The twin suicide bombings targeting a rally of pro-Kurdish activists and civic groups sparked anger from government opponents who condemn it for failing to prevent the worst attack of its kind on Turkish soil. Others accuse the government of complicity.
"In order to run a healthy investigation into the abominable terrorist attack... and in line with the requests from chief civil and police inspectors, Ankara's provincial police chief, intelligence department chief and security department chiefs have been removed from duty," a statement on the ministry's website said late on Tuesday. The statement did not say if the officials would to return to their posts after the investigation.
The announcement came hours after President Tayyip Erdogan admitted that there had been an intelligence failure which he said would be probed in investigations.

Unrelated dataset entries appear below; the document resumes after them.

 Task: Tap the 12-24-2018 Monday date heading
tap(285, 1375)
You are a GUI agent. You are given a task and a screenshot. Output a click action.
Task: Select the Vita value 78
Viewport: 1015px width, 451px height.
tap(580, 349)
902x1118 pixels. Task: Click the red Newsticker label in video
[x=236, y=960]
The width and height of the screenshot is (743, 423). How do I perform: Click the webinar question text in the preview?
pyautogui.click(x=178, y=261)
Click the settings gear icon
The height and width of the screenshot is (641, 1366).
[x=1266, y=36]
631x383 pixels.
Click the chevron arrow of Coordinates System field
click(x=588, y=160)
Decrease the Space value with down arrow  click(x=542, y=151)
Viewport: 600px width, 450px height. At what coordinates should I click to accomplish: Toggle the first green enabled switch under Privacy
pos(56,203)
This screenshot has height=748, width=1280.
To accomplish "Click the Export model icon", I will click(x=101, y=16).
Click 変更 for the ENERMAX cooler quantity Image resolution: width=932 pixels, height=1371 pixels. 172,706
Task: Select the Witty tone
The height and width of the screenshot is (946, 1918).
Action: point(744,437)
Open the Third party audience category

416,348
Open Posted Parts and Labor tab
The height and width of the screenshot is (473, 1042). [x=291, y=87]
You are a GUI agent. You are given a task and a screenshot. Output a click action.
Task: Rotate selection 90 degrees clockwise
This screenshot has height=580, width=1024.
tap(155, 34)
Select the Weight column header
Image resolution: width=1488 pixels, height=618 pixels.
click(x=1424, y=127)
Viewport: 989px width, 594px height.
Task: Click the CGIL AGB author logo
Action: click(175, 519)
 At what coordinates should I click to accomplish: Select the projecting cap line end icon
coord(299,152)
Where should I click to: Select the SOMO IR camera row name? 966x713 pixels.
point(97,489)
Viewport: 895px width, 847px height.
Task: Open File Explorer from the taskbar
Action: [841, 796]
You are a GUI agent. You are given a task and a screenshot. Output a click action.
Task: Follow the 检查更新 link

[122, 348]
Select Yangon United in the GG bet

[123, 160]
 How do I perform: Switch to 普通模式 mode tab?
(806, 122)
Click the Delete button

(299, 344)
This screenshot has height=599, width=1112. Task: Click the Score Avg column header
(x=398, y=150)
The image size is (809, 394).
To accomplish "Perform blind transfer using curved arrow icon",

On Tuesday, protesters in trade union-organized rallies were not permitted by the Istanbul governorship to march to Beyazit Square on security concerns.
At Sirkeci train station the protesters held a sit-in at which lawmakers made speeches, while at Cerapasa Hospital there were tensions with police blocking people from marching.
The possibility that a group known to the authorities carried out Saturday's attack has heaped pressure on the government, already under fire from opponents for failing to give more transparent information on its investigations into bombings in Diyarbakir and Suruc earlier this year.
Four people were killed in the bombing of a Peoples' Democratic Party (HDP) rally in the southeastern city of Diyarbakir on the eve of June elections. In July Suruc a suicide bombing blamed on Islamic State in Suruc near the Syrian border killed 33 mostly young pro-Kurdish activists.